Barreau pénal, meilleure accessibilité au droit, mise en lumière de la profession, confraternité… Marie-Josèphe Laurent et Jean-François Barre, le nouveau duo qui présidera aux destinées du barreau de Lyon jusqu’en décembre 2023, dévoilent les premiers grands axes de leur mandat.
Photo Susie Waroude

La nouvelle bâton­nière de Lyon Marie-Josèphe Laurent et son vice-bâton­nier Jean-François Barre présen­taient ce mardi les contours de leur projet pour le barreau de Lyon. « Nous allons nous inscrire dans le prolon­ge­ment de ce qui a été fait par nos prédé­ces­seurs, tout en cher­chant à lais­ser notre propre empreinte », signa­lait la bâton­nière, rendant ainsi hommage au travail mené par Serge Deygas et Joëlle Forest-Chal­vin, aux manettes du deuxième barreau de France entre janvier 2020 et décembre 2021. Les objec­tifs iden­ti­fiés sont multiples : « Nous voulons conti­nuer à déve­lop­per nos actions et notre présence dans la cité. Cela passe notam­ment par la parti­ci­pa­tion à des événe­ments d’ordre cari­ta­tif ou spor­tifs. Nous devons rester près de nos conci­toyens, leur faire comprendre que les avocats sont acces­sibles », note l’avo­cate de 61 ans, spécia­liste du recou­vre­ment de créances, du droit immo­bi­lier et du droit des personnes. 

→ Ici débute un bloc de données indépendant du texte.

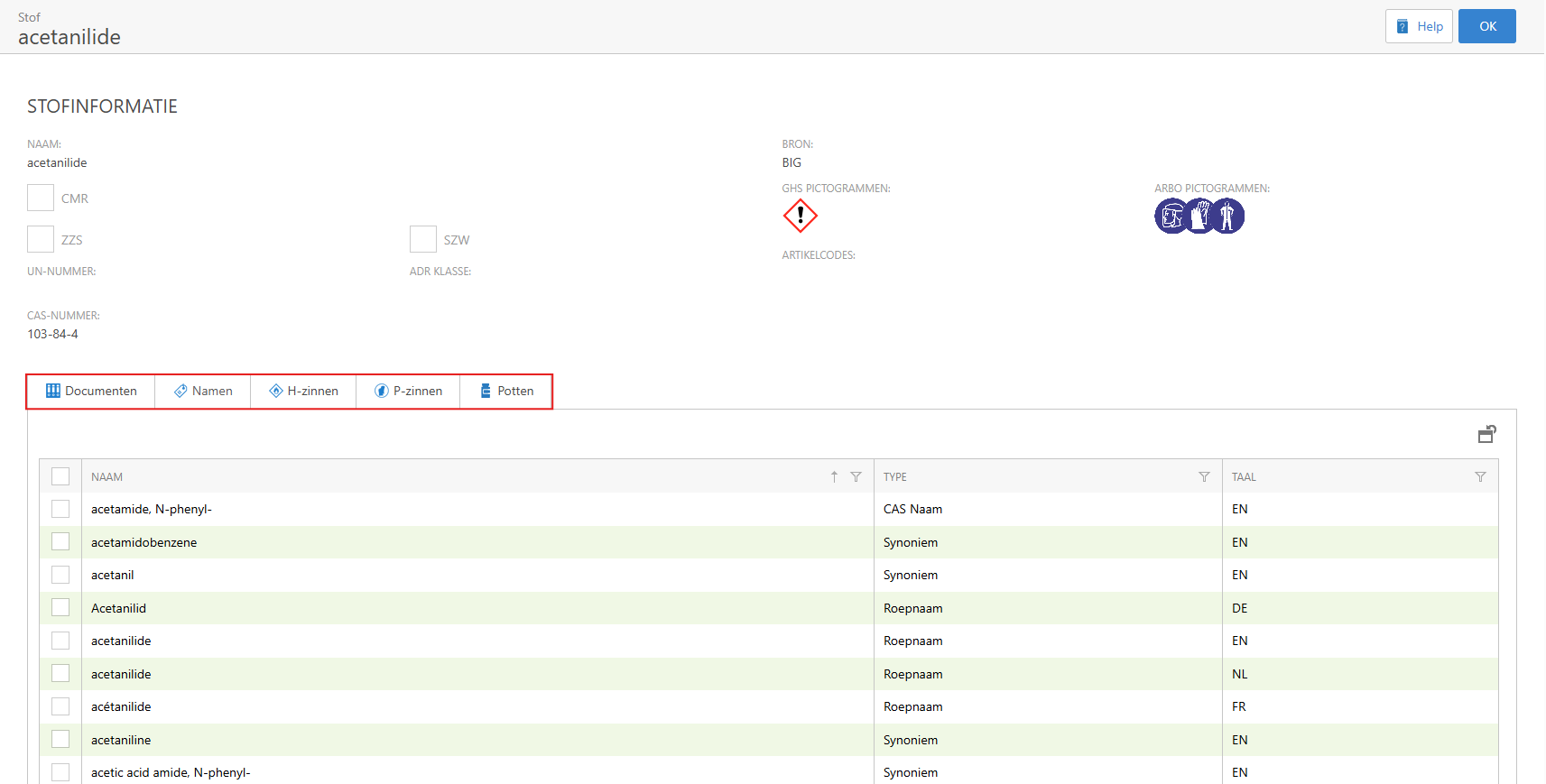
Task: Switch to the Documenten tab
Action: pos(91,392)
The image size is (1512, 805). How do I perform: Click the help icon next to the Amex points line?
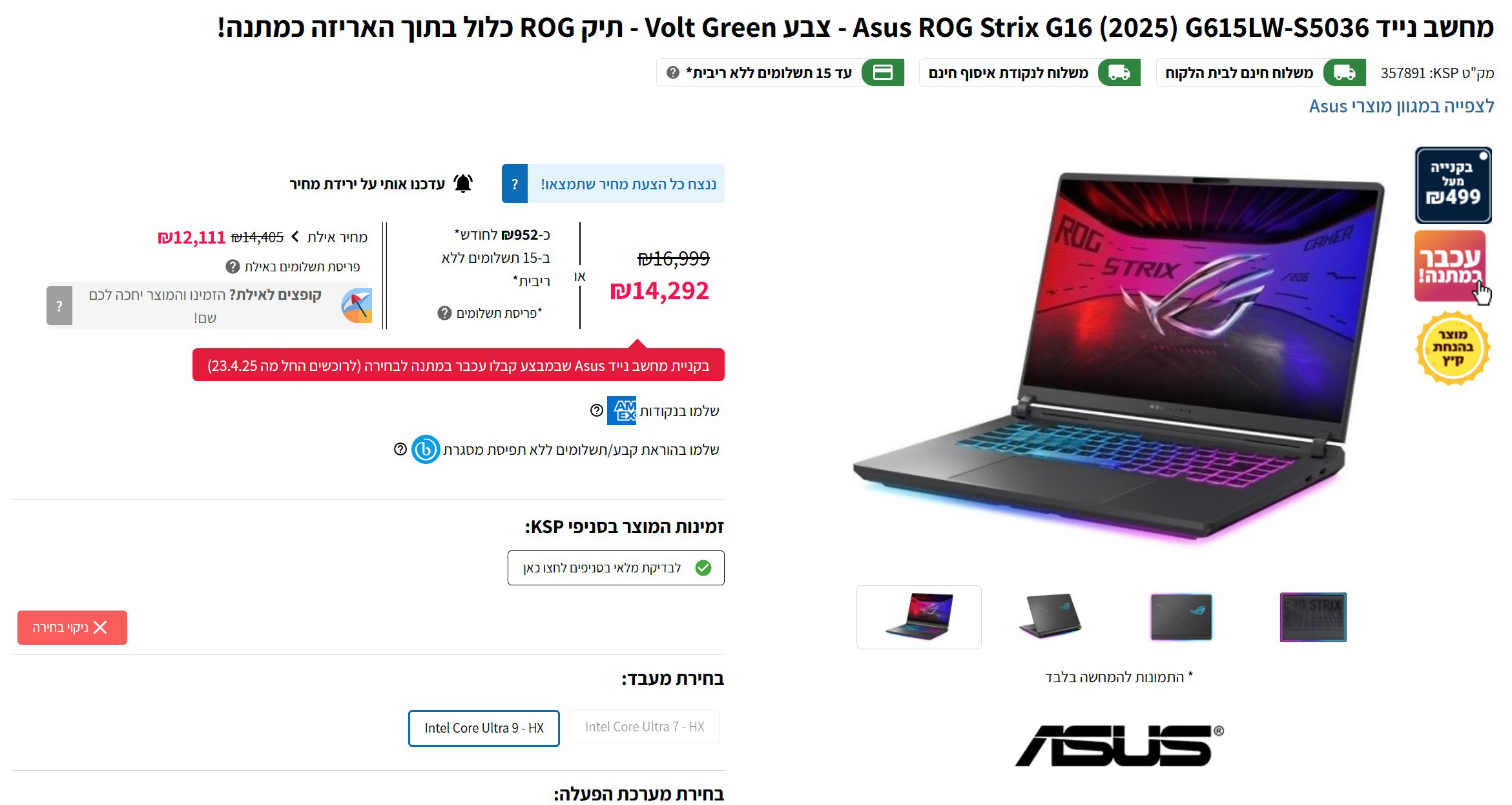[597, 410]
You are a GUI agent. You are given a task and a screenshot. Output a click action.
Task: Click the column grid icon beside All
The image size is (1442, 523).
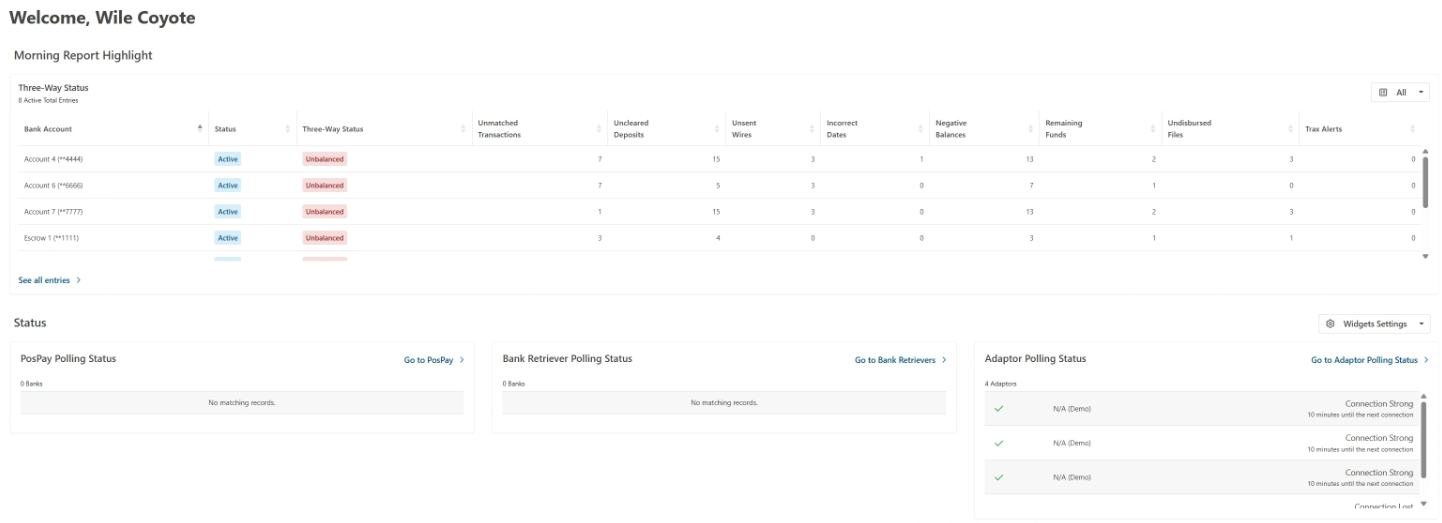(x=1383, y=92)
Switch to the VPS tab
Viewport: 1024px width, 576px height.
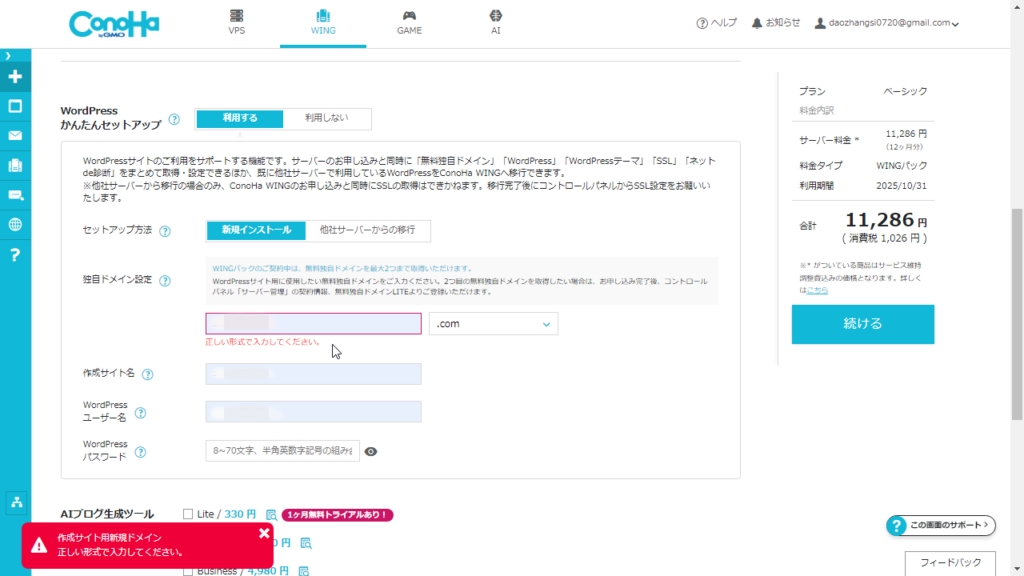click(x=237, y=22)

Toujours dans cette notion d’ac­ces­si­bi­lité au droit, le binôme entend lancer plusieurs opéra­tions comme celle d’une action d’en­ver­gure sur le handi­cap ou sur ce grand rendez-vous prévu pour l’au­tomne 2022. Un événe­ment orga­nisé conjoin­te­ment avec le tribu­nal de commerce et l’uni­ver­sité de Lyon pour « mettre la lumière sur la profes­sion d’avo­cat, expliquer quel est son rôle », dans l’idée de faire inter­ve­nir des person­na­li­tés diverses : profes­sion­nels de la solva­bi­lité, chefs d’en­tre­prises, prati­ciens des procé­dures collec­ti­ves…

>>>Le portrait de Marie-Josèphe Laurent à retrou­ver en kiosque dans le nouveau numéro de Lyon Déci­deurs

Barreau pénal et confra­ter­nité

Autre grande prio­rité et promesse de campagne du tandem Laurent-Barre : la créa­tion d’un grand barreau pénal. Un dossier suivi forcé­ment de près par l’avo­cat péna­liste et vice-bâton­nier. « Nous voulons concen­trer et réunir les éner­gies de tous les confrères – expé­ri­men­tés ou non – qui travaillent sur la matière pénale pour la faire rayon­ner ici au barreau de Lyon, expliquait-il pour Lyon Déci­deurs en décembre dernier. Nous voulons créer un centre avec des bureaux, une struc­ture pour permettre aux confrères de se former, de se faire connaître, de parta­ger leurs expé­rien­ces… On compte beau­coup sur cette forme de travail collec­tif. » Un axe de travail qui permet­trait aussi de renfor­cer la « confra­ter­nité » entre avocats, chère au nouveau binôme à la tête du barreau. « Nous voulons conti­nuer de faire vivre cette confra­ter­nité, culti­ver le senti­ment d’ap­par­te­nance au barreau et le bonheur d’être avocat, notam­ment dans les nouvelles géné­ra­tions. C’est quelque chose qui passera notam­ment par le partage, la trans­mis­sion, c’est fonda­men­tal », prolon­geait alors Marie-Josèphe Laurent.

Enfin, si la ques­tion des rela­tions entre avocats, magis­trats et gref­fiers sera centrale pour la bâton­nière ces 24 prochains mois, Marie-Josèphe Laurent incite les pouvoirs publics à renfor­cer les moyens alloués à la justice. La bâton­nière milite notam­ment pour que le thème soit davan­tage évoqués par les candi­dats à la prési­den­tielle, s’ap­puyant notam­ment sur le ras-le-bol des magis­trats et gref­fiers et de leur tribune publiée à la fin de l’au­tomne dans les colonnes du Monde.